One obvious problem with this, is that eth0 is brought up on boot, taken down again, and brought up a final time. All other scripts that fire when eth0 is brought up are started twice on each boot - a waste of resources and time.

I've just found Upstart Intro, Cookbook and Best Practices, so I'll have a flip through the recipes and see if I can find a better way of doing things - overwriting /etc/network/interfaces before eth0 and lo are brought up (and before the configuration file is read) would be ideal.

Having done some testing, I've found the script didn't do exactly what I thought it did. I found that upstart hates any commands that don't return with an exit code of 0, and refuses to do anything after that.
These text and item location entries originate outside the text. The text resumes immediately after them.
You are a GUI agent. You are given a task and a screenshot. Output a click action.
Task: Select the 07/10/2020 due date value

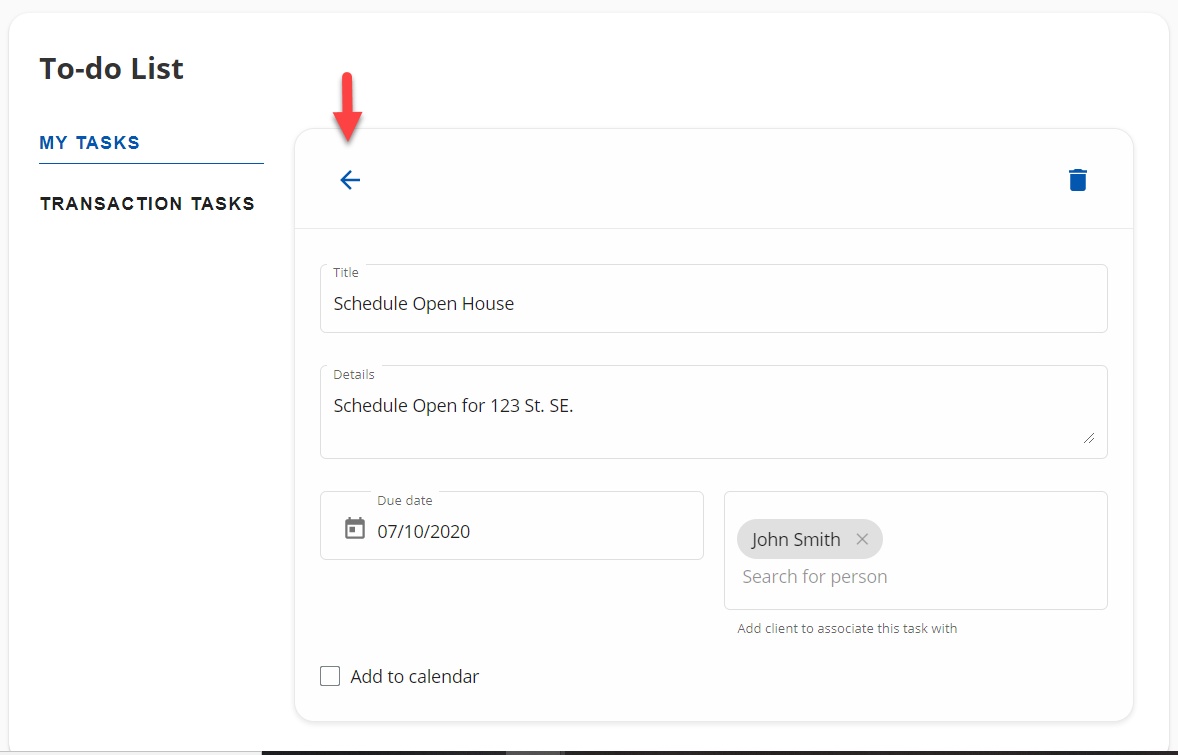click(423, 532)
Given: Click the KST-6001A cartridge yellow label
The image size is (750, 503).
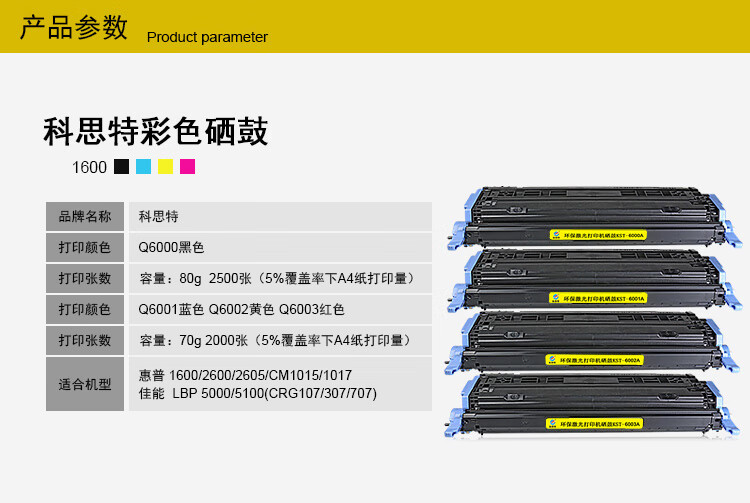Looking at the screenshot, I should click(598, 297).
The obvious line? The md5sum check would always return 1 if it failed, rendering the subsequent exit code check pointless.

I now came up with a new list of what I wanted to achieve with the script:

It starts before /etc/network/interfaces has been read, but after the filesystems have been mounted.
It starts before any attempt to add a network interface.
It simply overwrites the /etc/network/interfaces file, and doesn't do anything with eth0 itself.
It is capable of saying "I'm stopping because of X", rather than just stopping.
It works.

So, what did I come up with?

# networking-add-gateway - configure eth0 default gateway
#
# Default Gatway does not get set on boot using xenvz.co.uk
# default /etc/network/interfaces script.

description     "adds default gateway"

start on (filesystem and starting networking)

pre-start script
        [ -f /root/upstart/network-fix-gateway/interfaces.md5sum ]
end script

script
        ((/usr/bin/md5sum -c --status /root/upstart/network-fix-gateway/interfaces.md5sum) ||
                (logger -t "network-fix-gateway" "md5sum failed on /etc/network/interfaces" &&
                /bin/cp /etc/network/interfaces /root/upstart/network-fix-gateway/interfaces.original &&
                logger -t "network-fix-gateway" "Copied changed /etc/network/interfaces file to /root/upstart/network-fix-gateway/interfaces.original" &&
                stop))
        ((/bin/cp /root/upstart/network-fix-gateway/interfaces /etc/network/interfaces &&
                logger -t "network-fix-gateway" "Custom /etc/network/interfaces file installed.") ||
                (logger -t "network-fix-gateway" "Unable to install custom /etc/network/interfaces file. Please check write permissions." &&
                stop))
end script

After making many changes to the above code, I finally got it right - stupid brackets. After the next reboot, I yet again saw in my syslog:

Jun  6 13:45:08 vps2 network-fix-gateway: md5sum failed on /etc/network/interfaces
Jun  6 13:45:08 vps2 network-fix-gateway: Copied changed /etc/network/interfaces file to /root/upstart/network-fix-gateway/interfaces.original

Yet again I looked in /etc/network/interfaces to see if the file had been changed. For some reason I had been getting the message about interfaces.original and it containing my custom script, but I thought I'd fixed that. I discovered the script must have worked this time because my VPS provider's copy of /etc/network/interfaces was in there .

Yeah, the script worked and I still got the error the file had changed - XenVZ fixed their version. A quick check showed:

root@vps2:~# route -n
Kernel IP routing table
Destination     Gateway         Genmask         Flags Metric Ref    Use Iface
78.129.150.4    0.0.0.0         255.255.255.255 UH    0      0        0 eth0
0.0.0.0         78.129.150.4    0.0.0.0         UG    0      0        0 eth0

A quick md5sum /etc/network/interfaces > interfaces.md5sum, and a initctl start network-fix-gateway, and voila:

Jun  6 13:52:15 vps2 network-fix-gateway: Custom /etc/network/interfaces file installed.

So, I got my final solution when it was too late. Not that it is a major disaster them fixing it, I achieved the bonus goal points.